Martin Goodstein: Founder of Goodstein Management 
Donald Trump Jr.: First son of The Donald works for the Trump Organization. 
Eric Trump: Third son of Donald, he’s also in the family biz.
Note that the killer at the Empire State Building, Jeffrey Johnson, was not a concealed handgun permit holder.
Police say Johnson used a .45-caliber semiautomatic handgun -- which held eight rounds -- and was carrying extra ammunition in his briefcase. He purchased the weapon legally in 1991 in Florida, but did not have a permit to carry it in New York City. . . .
Nor did he have a permit to even have the gun in New York City.
A loaded magazine was found in Johnson's briefcase. Johnson legally bought the gun in Florida in 1991, but he didn't have a permit to possess it in New York City, authorities said. . . . .
Despite another shooting in a gun-free zone, New York politicians issued calls for more gun control within three hours of the shooting. From the New York Daily News:
State Attorney General Eric Schneiderman: “For those of us in government, and in law enforcement, the news of yet another mass shooting so close on the heels of the massacres at the Sikh temple in Wisconsin, and in Aurora, Colorado, should make it crystal clear that our current laws have failed to protect the public from gun violence. We must redouble our efforts to protect public safety so that New Yorkers don’t have to live in fear of the next deadly attack.” 

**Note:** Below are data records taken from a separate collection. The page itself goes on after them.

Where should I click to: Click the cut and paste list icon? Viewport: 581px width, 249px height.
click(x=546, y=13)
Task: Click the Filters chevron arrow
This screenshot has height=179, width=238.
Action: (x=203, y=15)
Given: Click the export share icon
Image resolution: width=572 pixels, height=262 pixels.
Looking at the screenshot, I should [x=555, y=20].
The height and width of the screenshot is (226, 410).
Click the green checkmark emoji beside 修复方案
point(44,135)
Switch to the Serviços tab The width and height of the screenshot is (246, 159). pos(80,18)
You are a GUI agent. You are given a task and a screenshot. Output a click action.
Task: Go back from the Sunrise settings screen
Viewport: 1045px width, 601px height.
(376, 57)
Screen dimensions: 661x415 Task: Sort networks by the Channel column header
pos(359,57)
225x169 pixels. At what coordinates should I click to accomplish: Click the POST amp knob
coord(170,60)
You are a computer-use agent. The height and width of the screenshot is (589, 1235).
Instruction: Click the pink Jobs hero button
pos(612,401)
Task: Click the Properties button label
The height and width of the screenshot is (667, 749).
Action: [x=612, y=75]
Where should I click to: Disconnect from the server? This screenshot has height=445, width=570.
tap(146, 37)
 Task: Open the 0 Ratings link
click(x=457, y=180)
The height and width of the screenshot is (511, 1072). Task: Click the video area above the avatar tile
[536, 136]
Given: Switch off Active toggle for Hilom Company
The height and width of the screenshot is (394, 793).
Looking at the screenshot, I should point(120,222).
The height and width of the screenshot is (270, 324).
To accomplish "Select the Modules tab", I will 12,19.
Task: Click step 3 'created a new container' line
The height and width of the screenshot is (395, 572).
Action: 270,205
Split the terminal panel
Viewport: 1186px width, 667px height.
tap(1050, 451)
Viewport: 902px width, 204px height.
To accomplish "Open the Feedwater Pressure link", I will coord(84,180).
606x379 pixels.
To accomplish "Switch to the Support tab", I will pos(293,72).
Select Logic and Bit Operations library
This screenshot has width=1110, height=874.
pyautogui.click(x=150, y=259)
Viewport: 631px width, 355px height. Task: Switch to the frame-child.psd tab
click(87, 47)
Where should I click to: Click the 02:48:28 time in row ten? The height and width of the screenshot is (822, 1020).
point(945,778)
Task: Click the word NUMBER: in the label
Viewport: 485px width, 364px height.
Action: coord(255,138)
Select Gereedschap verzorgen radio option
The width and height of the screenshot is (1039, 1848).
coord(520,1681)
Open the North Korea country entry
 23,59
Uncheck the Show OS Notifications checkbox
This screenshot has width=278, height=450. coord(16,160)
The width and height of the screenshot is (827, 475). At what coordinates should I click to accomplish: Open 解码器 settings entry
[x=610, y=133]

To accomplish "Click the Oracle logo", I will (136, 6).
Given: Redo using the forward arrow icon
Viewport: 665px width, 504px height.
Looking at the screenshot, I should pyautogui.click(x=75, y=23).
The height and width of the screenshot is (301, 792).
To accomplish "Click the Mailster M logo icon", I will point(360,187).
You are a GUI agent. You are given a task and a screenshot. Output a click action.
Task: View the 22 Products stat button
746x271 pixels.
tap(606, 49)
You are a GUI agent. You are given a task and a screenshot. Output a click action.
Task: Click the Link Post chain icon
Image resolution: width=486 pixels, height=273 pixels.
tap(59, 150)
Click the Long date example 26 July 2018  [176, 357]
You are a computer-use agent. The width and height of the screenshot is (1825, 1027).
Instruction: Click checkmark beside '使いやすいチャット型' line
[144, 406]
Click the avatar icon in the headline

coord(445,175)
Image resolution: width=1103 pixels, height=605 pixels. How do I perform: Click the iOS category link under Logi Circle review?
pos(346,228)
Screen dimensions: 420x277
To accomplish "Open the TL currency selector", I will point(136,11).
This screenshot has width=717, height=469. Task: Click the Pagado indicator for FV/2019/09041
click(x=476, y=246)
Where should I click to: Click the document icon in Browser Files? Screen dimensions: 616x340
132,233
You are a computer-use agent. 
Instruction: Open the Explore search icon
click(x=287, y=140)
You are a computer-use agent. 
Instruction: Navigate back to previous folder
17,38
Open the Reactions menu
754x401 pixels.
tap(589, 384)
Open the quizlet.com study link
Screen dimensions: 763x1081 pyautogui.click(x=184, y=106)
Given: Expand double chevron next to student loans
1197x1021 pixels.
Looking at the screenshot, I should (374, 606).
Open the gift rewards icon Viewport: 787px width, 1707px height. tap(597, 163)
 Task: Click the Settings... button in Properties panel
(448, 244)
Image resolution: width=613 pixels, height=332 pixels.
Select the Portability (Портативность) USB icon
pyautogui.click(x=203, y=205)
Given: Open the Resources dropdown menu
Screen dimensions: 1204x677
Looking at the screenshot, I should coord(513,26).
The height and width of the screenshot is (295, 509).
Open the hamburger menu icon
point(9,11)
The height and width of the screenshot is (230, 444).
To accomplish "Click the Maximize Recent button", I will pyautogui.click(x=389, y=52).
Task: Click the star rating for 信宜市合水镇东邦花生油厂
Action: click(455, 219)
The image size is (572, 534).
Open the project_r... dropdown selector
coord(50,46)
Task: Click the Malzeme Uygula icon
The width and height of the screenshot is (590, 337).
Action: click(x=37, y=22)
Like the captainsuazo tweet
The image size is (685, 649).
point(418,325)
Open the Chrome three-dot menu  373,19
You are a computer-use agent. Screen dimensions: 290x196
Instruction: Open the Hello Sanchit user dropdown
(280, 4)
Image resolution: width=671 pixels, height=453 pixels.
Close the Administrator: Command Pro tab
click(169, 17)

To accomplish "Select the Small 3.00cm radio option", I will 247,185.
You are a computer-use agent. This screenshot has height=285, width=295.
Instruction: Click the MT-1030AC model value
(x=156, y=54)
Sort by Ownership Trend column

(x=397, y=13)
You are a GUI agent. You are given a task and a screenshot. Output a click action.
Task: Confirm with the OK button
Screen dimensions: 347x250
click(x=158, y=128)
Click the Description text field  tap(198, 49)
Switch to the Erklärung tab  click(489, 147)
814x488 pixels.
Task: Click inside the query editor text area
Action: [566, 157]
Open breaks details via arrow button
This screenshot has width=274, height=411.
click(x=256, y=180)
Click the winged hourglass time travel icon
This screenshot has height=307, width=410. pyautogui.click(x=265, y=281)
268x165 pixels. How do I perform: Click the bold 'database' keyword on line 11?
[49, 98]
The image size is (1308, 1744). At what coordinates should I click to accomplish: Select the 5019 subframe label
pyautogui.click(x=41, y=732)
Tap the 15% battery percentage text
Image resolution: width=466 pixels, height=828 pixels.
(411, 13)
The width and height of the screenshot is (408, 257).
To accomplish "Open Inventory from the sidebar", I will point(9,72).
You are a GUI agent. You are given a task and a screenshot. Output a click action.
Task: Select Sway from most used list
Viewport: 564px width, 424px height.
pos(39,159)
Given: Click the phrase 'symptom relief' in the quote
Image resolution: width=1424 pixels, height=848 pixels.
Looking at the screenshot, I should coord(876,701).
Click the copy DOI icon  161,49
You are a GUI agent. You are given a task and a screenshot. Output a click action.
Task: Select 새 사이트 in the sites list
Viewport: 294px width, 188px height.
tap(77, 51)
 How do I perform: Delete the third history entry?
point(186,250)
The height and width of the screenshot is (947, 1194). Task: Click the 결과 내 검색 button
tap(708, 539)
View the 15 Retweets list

Rep. Charlie Rangel: "We must unite to focus our policies on enacting stricter gun control laws" . . . 
Assembly Speaker Sheldon Silver: "today's incident points to the need for sensible gun laws that ensure the safety and security of all." 
State Sen. Michael Gianaris: “It is long past time to fix our gun laws to prevent future tragedies from occurring.” 
State Sen. Jose Peralta: "The tragedy is yet another horrific reminder of the urgent need to act to curb gun violence and end the bloodshed on our streets." 
Manhattan Borough President Scott Stringer: "We must redouble our efforts to pass tougher gun laws . . . ." 
The New Republic had this headline within a few hours of the Empire State Building shooting: "In Wake of Empire State Building Shooting, Will Politicians Finally Get Serious About Gun Control?"